-------- SELECTED EXCERPT --------

Separation of the non-collagenous components was achieved by anion exchange chromatography using a 20 ml, Resource Q anion exchange column, GE Healthcare UK Ltd, Amersham, Buckinghamshire, UK, incorporated into a fast performance liquid chromatography system (Pharmacia LKB, Ramsey, Minnesota, USA). The lyophilized non-collagenous matrix was dissolved in 0.1 M Tris–HCl, pH 7.4, at a concentration of 2 mg/ml and 2 ml samples were applied to a column. Unbound material was eluted with 20 ml of the above elution buffer at a flow rate of 1 ml/minute. Bound material was selectively eluted by the application of an increasing gradient of 0–0.5 M of NaCl over 20 ml elution buffer. Elution profiles were monitored by absorbance at 280 nm and the individual protein fractions were collected, pooled, and dialysed against distilled water and lyophilized. The samples were then reconstituted in double distilled water at 10 mg/ml. Based on the 280 nm elution profile, seven protein peaks were resolved. Immunodetection of DSP for each fraction by western blot analysis (described below) indicated that DSP eluted with a salt concentration of 0.24–0.32 M NaCl (data not shown).
Immunodetection of DSP by Western blot analysis
Fractions arising from anion exchange analysis and GCF samples collected from resorbing primary molar sites were examined for immunoreactivity of the antibodies to DSP using western blot analysis. The samples were mixed with equal volume of sodium dodecyl sulphate–polyacrylamide gel electrophoresis (SDS–PAGE) dissociating sample buffer containing 0.062 M Tris–HCl, pH 6.8, 10 per cent glycerol, 2 per cent SDS, 5 per cent 2-β-mercapthoethanol, and 0.002 per cent bromophenol blue. The samples (1 µl) were then separated on 4–15 per cent polyacrylamide gels (GE Healthcare UK Ltd) using the Phastsystem (GE Healthcare UK Ltd) as previously described (Waddington et al., 1993
). Each gel also contained a 1 µl sample of BioRad-prestained molecular weight standard protein markers (198–6.9 kDa).

-------- ENTRIES PROVIDED --------

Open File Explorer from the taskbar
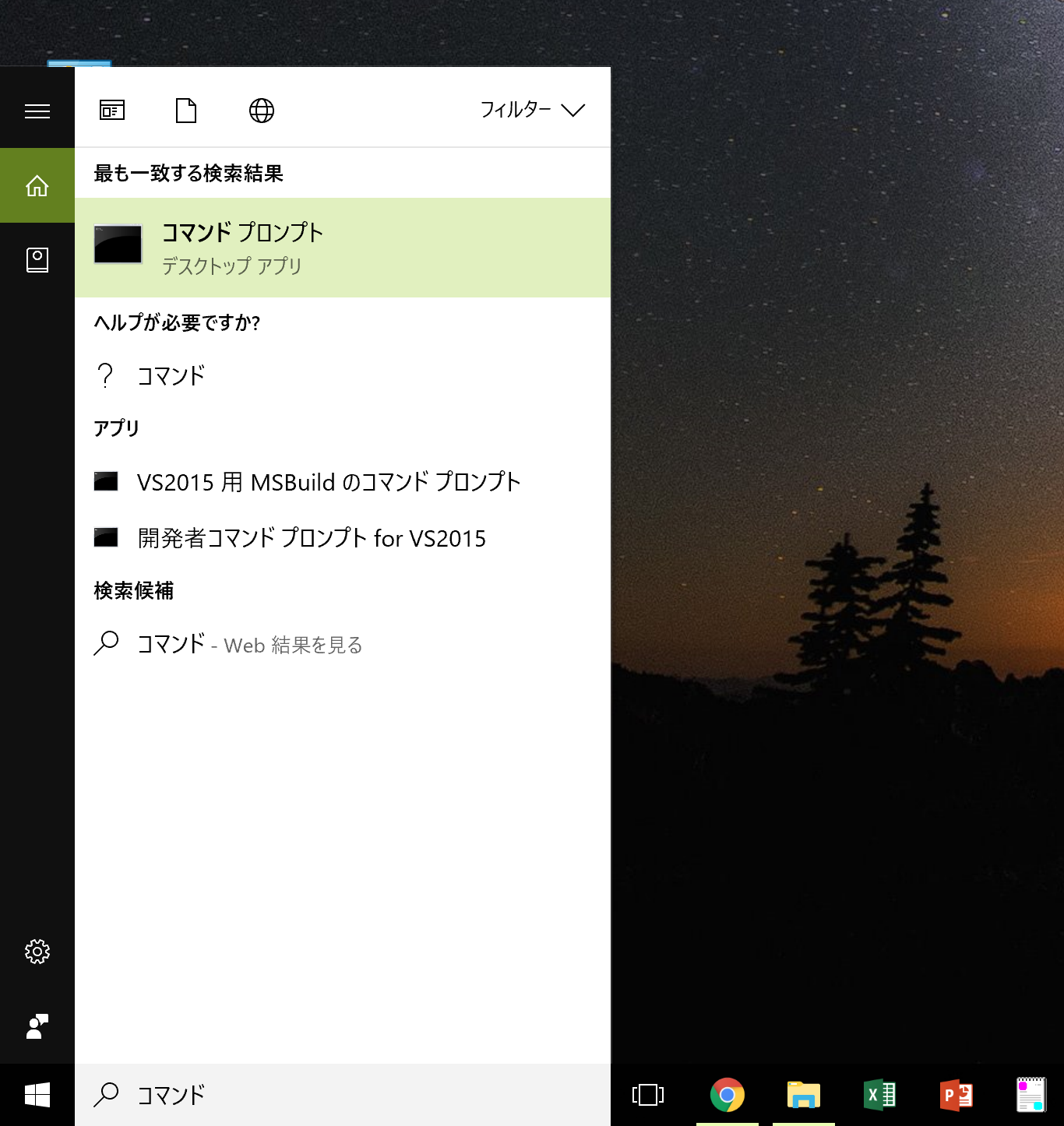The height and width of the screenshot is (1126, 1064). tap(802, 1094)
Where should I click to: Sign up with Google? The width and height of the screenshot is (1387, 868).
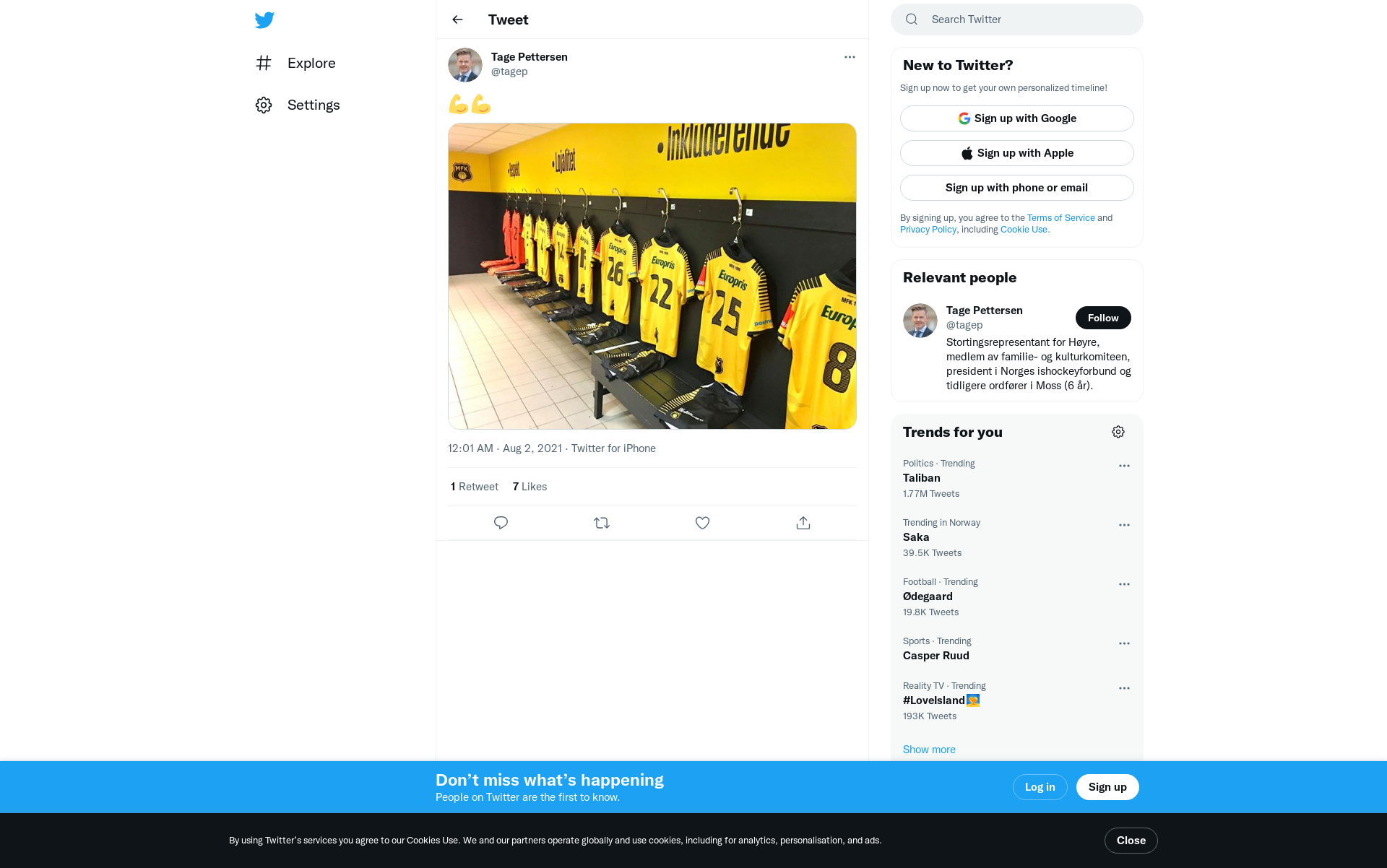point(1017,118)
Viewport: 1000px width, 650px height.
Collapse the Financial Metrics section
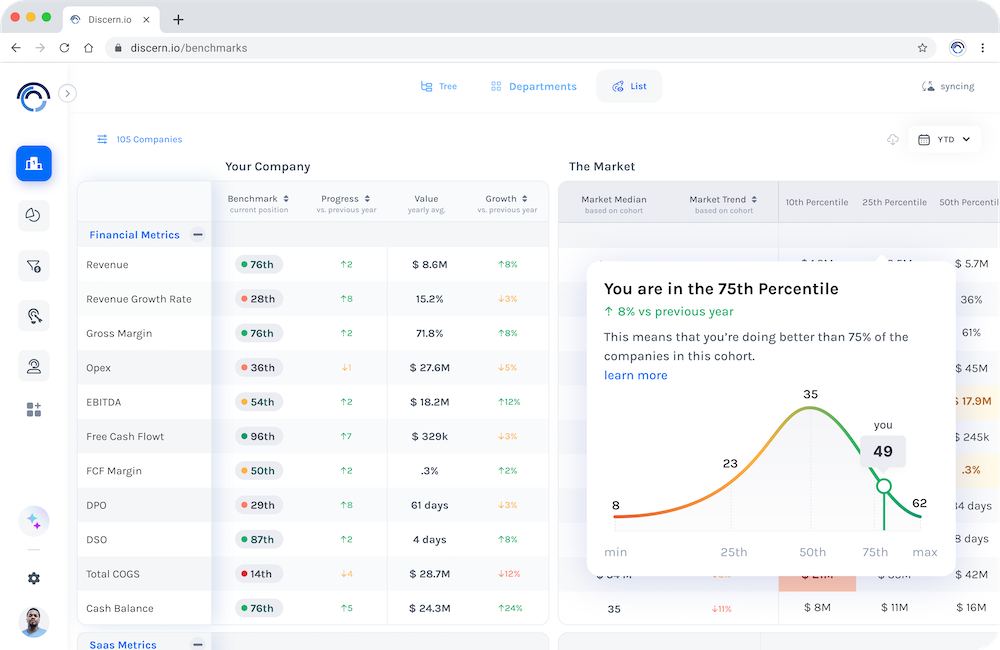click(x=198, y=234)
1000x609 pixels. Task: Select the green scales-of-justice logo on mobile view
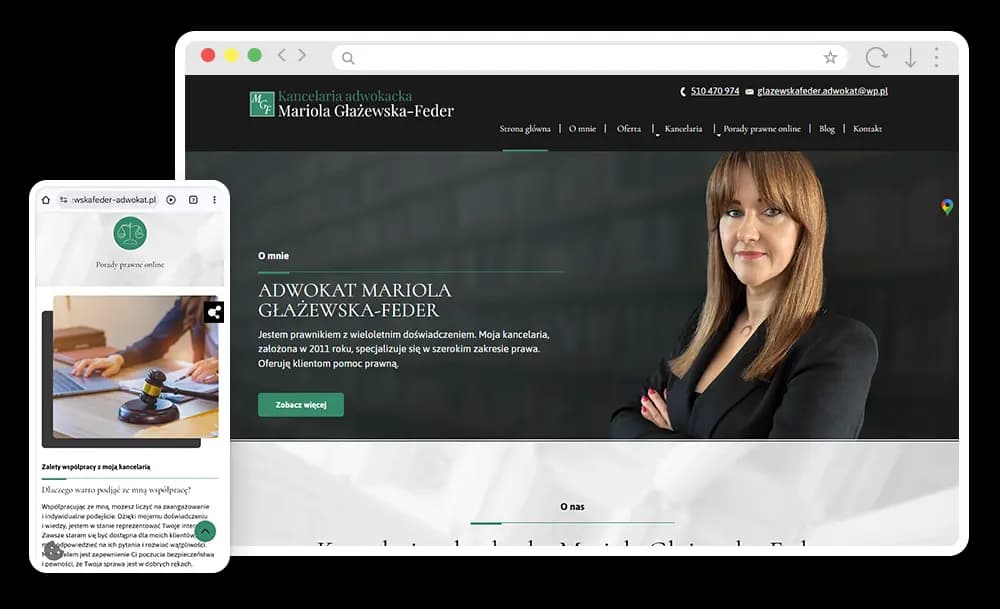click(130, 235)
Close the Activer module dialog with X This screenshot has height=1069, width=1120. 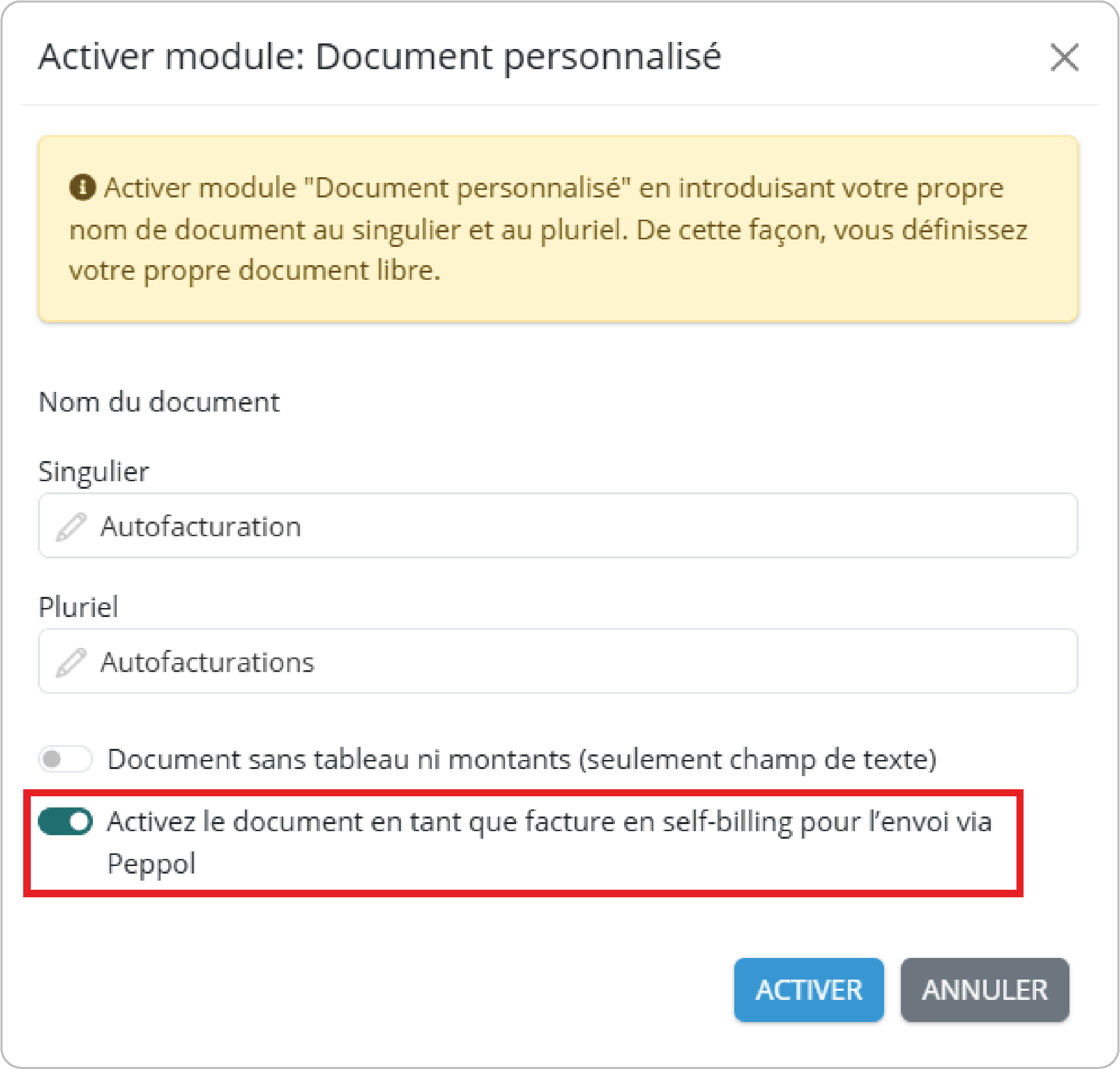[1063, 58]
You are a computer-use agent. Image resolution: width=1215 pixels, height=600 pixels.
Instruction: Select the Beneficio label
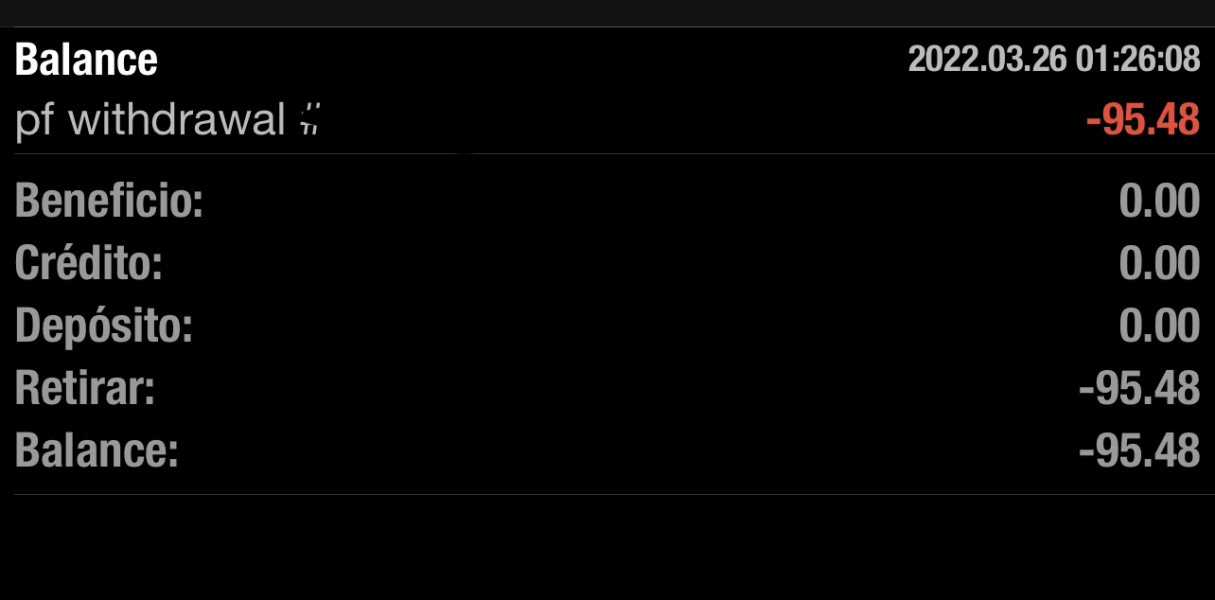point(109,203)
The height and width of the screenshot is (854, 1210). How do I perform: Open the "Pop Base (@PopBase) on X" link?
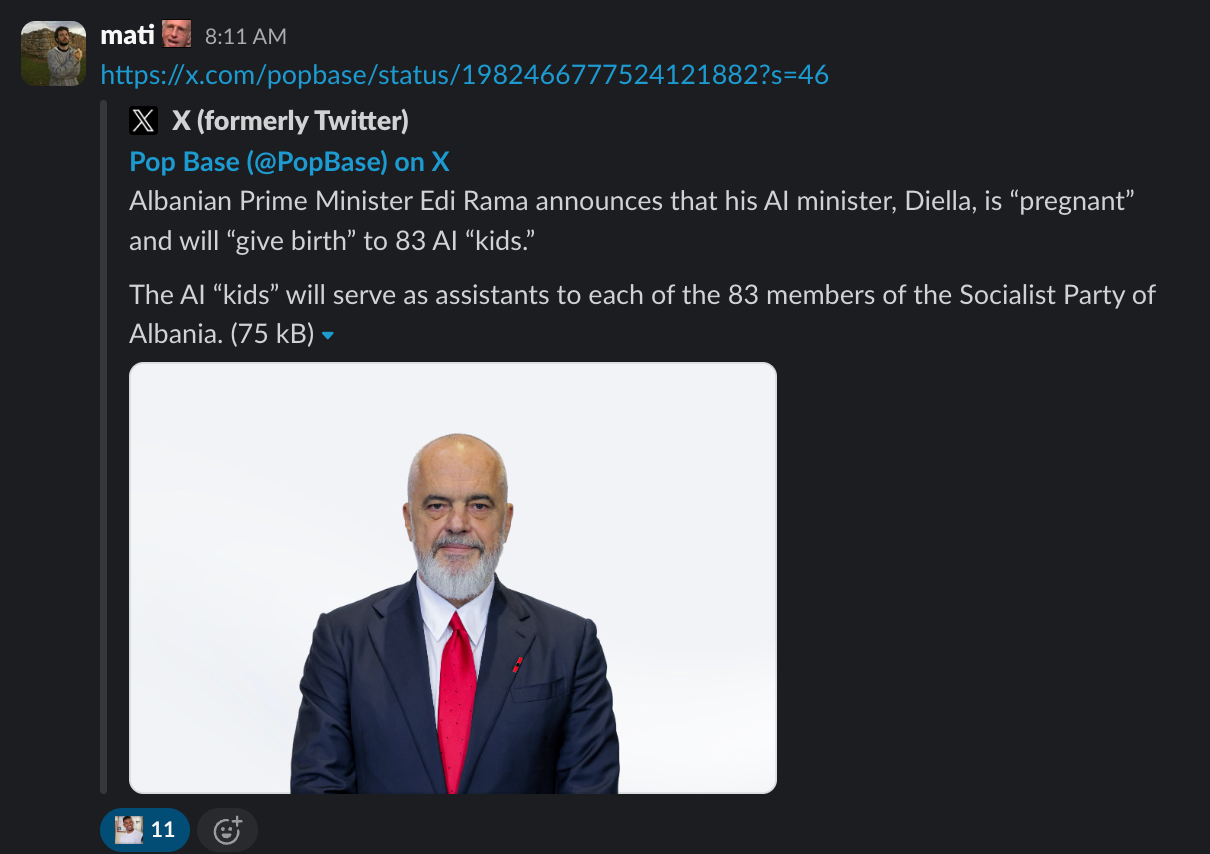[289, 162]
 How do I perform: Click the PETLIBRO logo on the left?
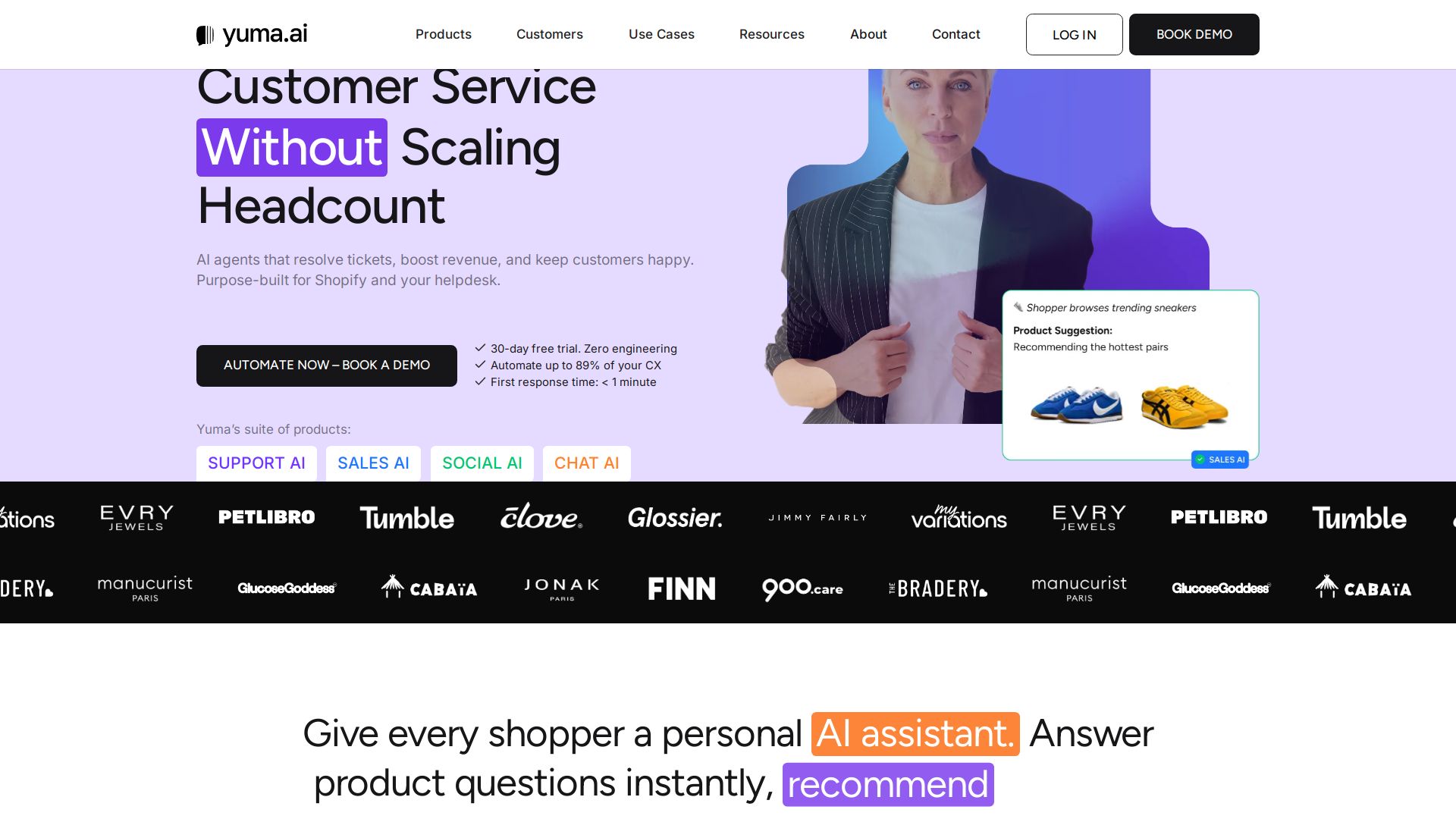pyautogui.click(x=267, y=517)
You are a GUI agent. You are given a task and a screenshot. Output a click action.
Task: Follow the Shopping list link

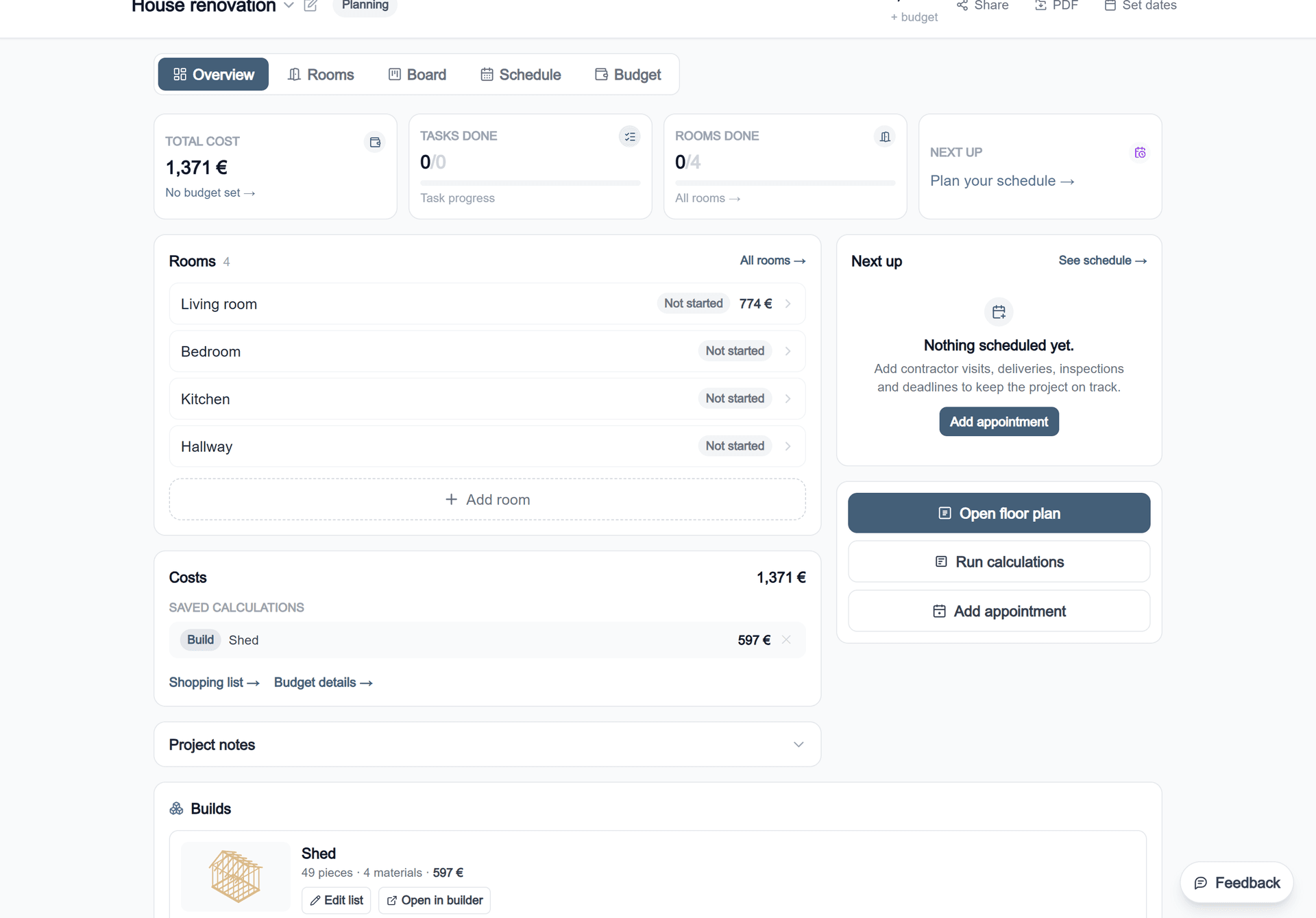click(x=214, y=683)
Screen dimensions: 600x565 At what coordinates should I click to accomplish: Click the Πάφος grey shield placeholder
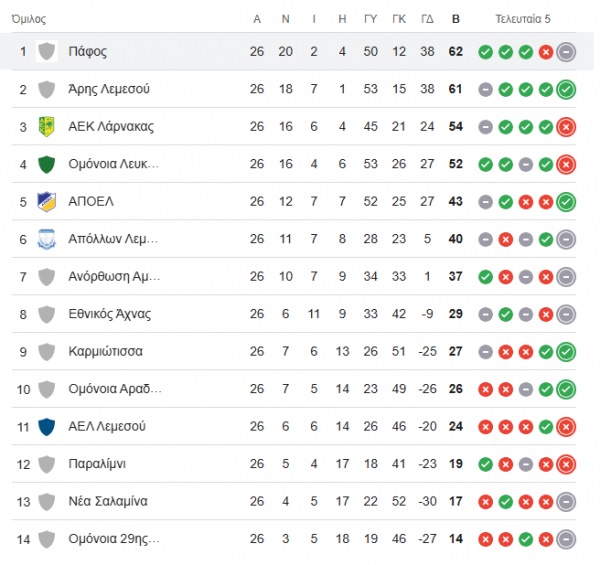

--------

• **PROBLEM SET**:
1. Using the methods text on separating and detecting DSP, decide whether each statement agrees with it. Answer yes or no and quote the words that decide it.
(a) The lyophilized non-collagenous matrix was dissolved at a concentration of 2 mg/ml.
(b) Elution profiles were monitored by absorbance at 260 nm.
(c) The samples were separated on 4–15 per cent polyacrylamide gels.
2. Answer these questions from the methods text on separating and detecting DSP.
(a) How many protein peaks were resolved from the 280 nm elution profile?
(b) At what flow rate was the unbound material eluted?
(c) What molecular weight range do the prestained standard protein markers cover?
3. Write what comes next in the methods text on separating and detecting DSP, starting after its final sentence.

• **SET OF ANSWERS**:
1.
(a) Yes: "dissolved in 0.1 M Tris–HCl, pH 7.4, at a concentration of 2 mg/ml"
(b) No: "Elution profiles were monitored by absorbance at 280 nm"
(c) Yes: "separated on 4–15 per cent polyacrylamide gels"

2.
(a) Seven
(b) 1 ml/minute
(c) 198–6.9 kDa

3.
Following electrophoresis, the separated components were electroblotted onto nitrocellulose membranes (Whatman Schleicher and Schuell, Protran®, Maidstone, Kent, UK) using the Phastsystem electroblotting apparatus at 20 V, 1.0 W, 5.0 Vh, at 15°C. Non-specific protein-binding sites on the membranes were then blocked with 5 per cent powdered milk (MarvelTM, Premier Foods, St Albans, Hertfordshire, UK) in 100 mM Tris, 100 mM NaCl, and 5 mM MgCl2, pH 9.55 [Tris buffered saline (TBS)], for 1 hour at room temperature. Immunoreactivity of the electroblotted proteins was assessed using rabbit polyclonal antibodies LF-151, a primary polyclonal antibody to part of the DSP portion of human DSPP (1:250 dilution in 3 per cent powdered milk in the above TBS), for 1 hour. Following washing with TBS, immunoreactivity was detected by incubating the membranes with an anti-rabbit IgG conjugated to alkaline phosphatase (1:10 000; Sigma–Aldrich Co., Poole, Dorset, UK), a visualization using colorimeric substrate system NBT/BCIP (Promega UK Ltd, Southampton, Hants, UK).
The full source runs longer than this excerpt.